Na terça-feira (19/09), o Deputado Pastor Sargento Isidório (Avante-BA) protagonizou um momento de tensão e polêmica durante a votação de um projeto de lei (PL) que aborda o casamento homoafetivo na Câmara dos Deputados. O discurso, considerado transfóbico por alguns parlamentares e membros da sociedade civil, ocorreu na Comissão de Previdência, Assistência Social, Infância, Adolescência e Família.

Durante sua fala, Isidório fez afirmações sobre identidade de gênero, usando termos vulgarizados para se referir aos órgãos genitais de homens e mulheres. “Homem nasce como homem.
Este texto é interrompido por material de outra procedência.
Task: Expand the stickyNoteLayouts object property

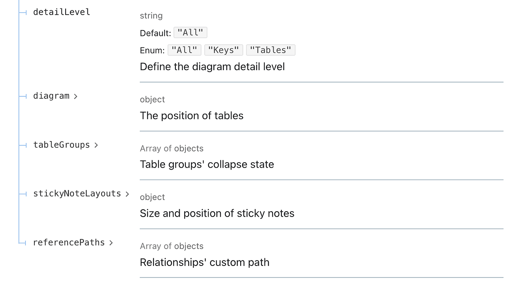Action: coord(127,194)
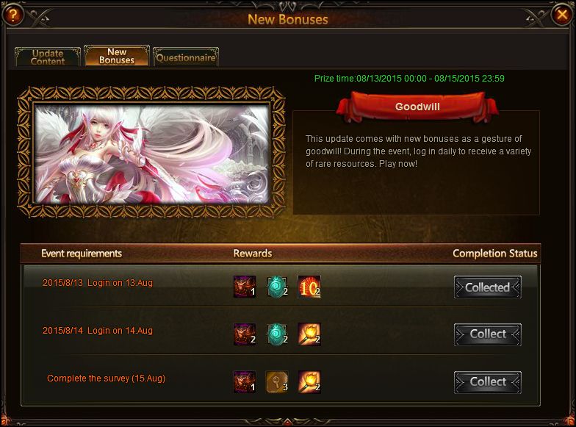Click the Collected button for 13.Aug login
This screenshot has width=576, height=427.
tap(488, 287)
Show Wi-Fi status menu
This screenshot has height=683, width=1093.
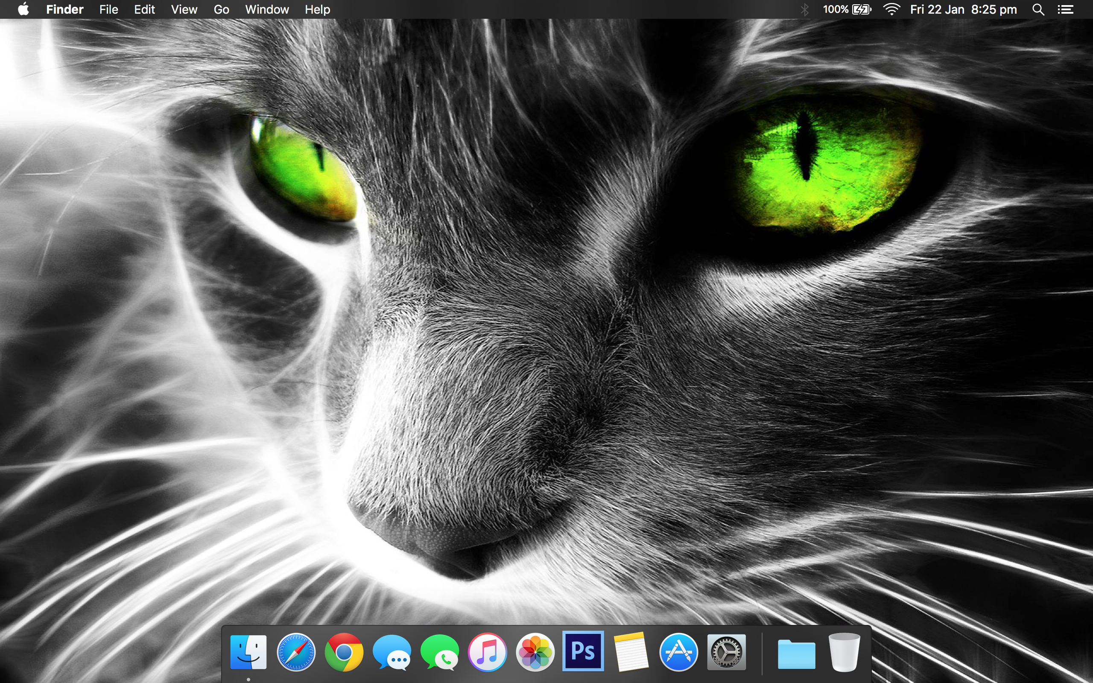point(891,9)
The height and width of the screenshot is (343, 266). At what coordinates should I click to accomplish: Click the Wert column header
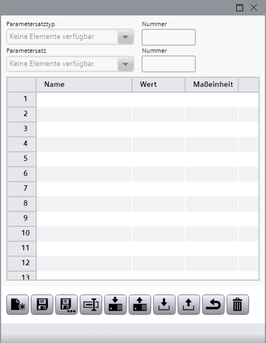158,85
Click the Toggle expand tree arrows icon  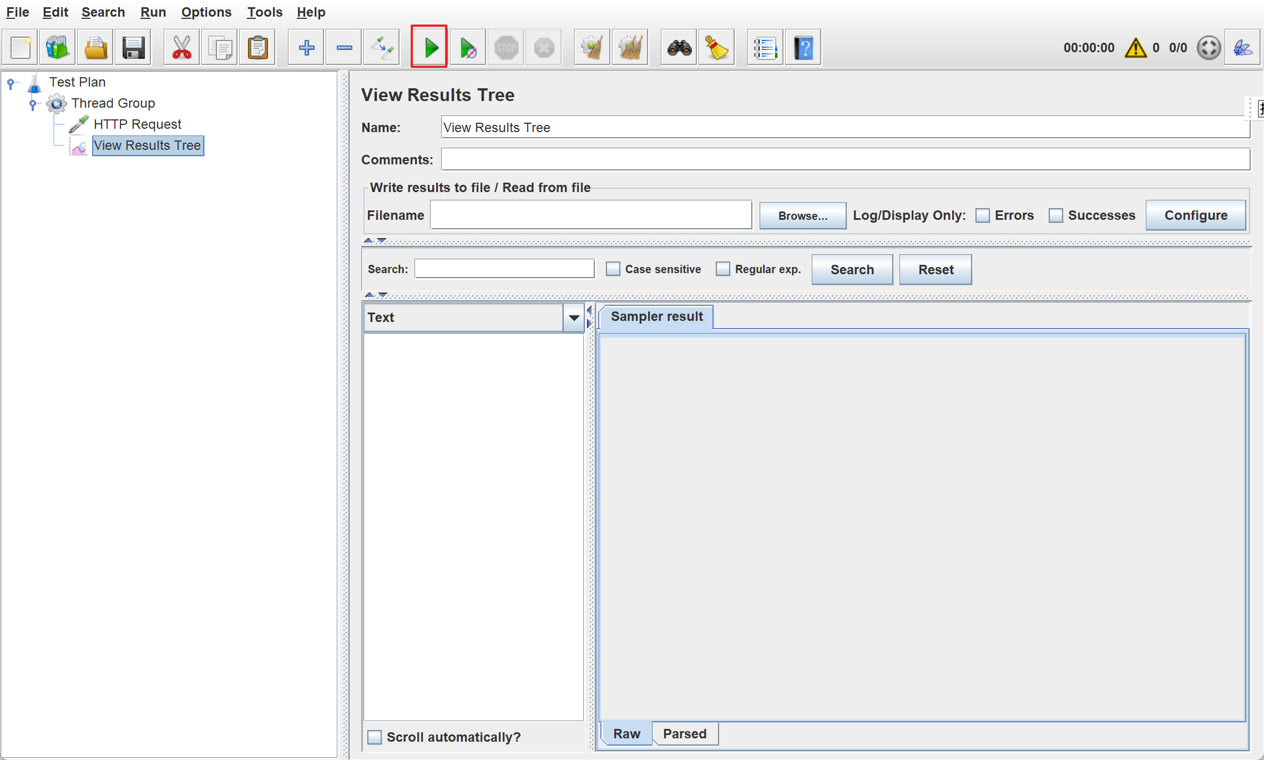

Com binga, portanto, com pinto, com pênis. Mulher nasce com sua cocota, sua tcheca, portanto, sua vagina”, disse ele.

Ele ainda continuou, afirmando que alterações genitais não mudariam a identidade de gênero de uma pessoa.

As declarações do deputado não passaram sem resistência. A Deputada Érika Hilton (PSol-SP) classificou o discurso como transfóbico. A repercussão das palavras de Isidório incitou uma briga generalizada, levando à suspensão da sessão por cinco minutos.

A VOTAÇÃO

A comissão estava avaliando o parecer do deputado Pastor Eurico (PL-PE) sobre o PL 580/2007, que se encontra em discussão há 16 anos e enfrenta uma nova rodada de debates entre forças progressistas e conservadoras. Originalmente, o projeto previa a possibilidade de união homoafetiva por meio de contrato que estabeleceria as relações patrimoniais entre as partes.
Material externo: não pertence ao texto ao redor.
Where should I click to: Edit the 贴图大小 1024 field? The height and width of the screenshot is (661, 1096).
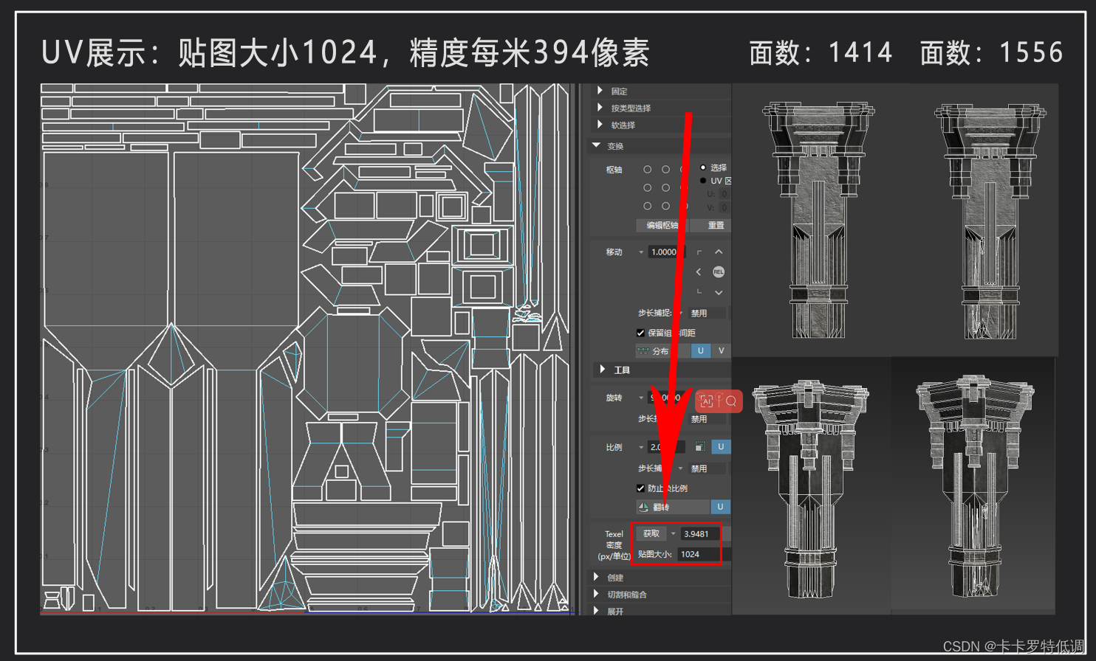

Contudo, o parecer do relator recomendou a rejeição de sete projetos favoráveis à união homoafetiva, dando aval apenas ao PL 5.167/2009, assinado pelo ex-deputado Capitão Assumção (PSB-ES), que busca impedir o reconhecimento do casamento homoafetivo.

Se aprovado pela comissão, o texto ainda deverá ser analisado por mais dois colegiados da Câmara antes de ser encaminhado ao Senado Federal.

Cabe ressaltar que, em 2011, o Supremo Tribunal Federal (STF) reconheceu as uniões homoafetivas como núcleo familiar, equiparando-as às uniões heterossexuais.